Information given Start Marker

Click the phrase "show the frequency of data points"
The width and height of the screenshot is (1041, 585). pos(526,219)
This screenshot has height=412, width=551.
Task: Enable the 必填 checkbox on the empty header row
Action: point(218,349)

Information given End Marker

> **Exercise directions**:
Would you please output every record again, exactly?

> **Response area**:
Click the phrase "show the frequency of data points"
The width and height of the screenshot is (1041, 585). pos(526,219)
This screenshot has height=412, width=551.
Task: Enable the 必填 checkbox on the empty header row
Action: point(218,349)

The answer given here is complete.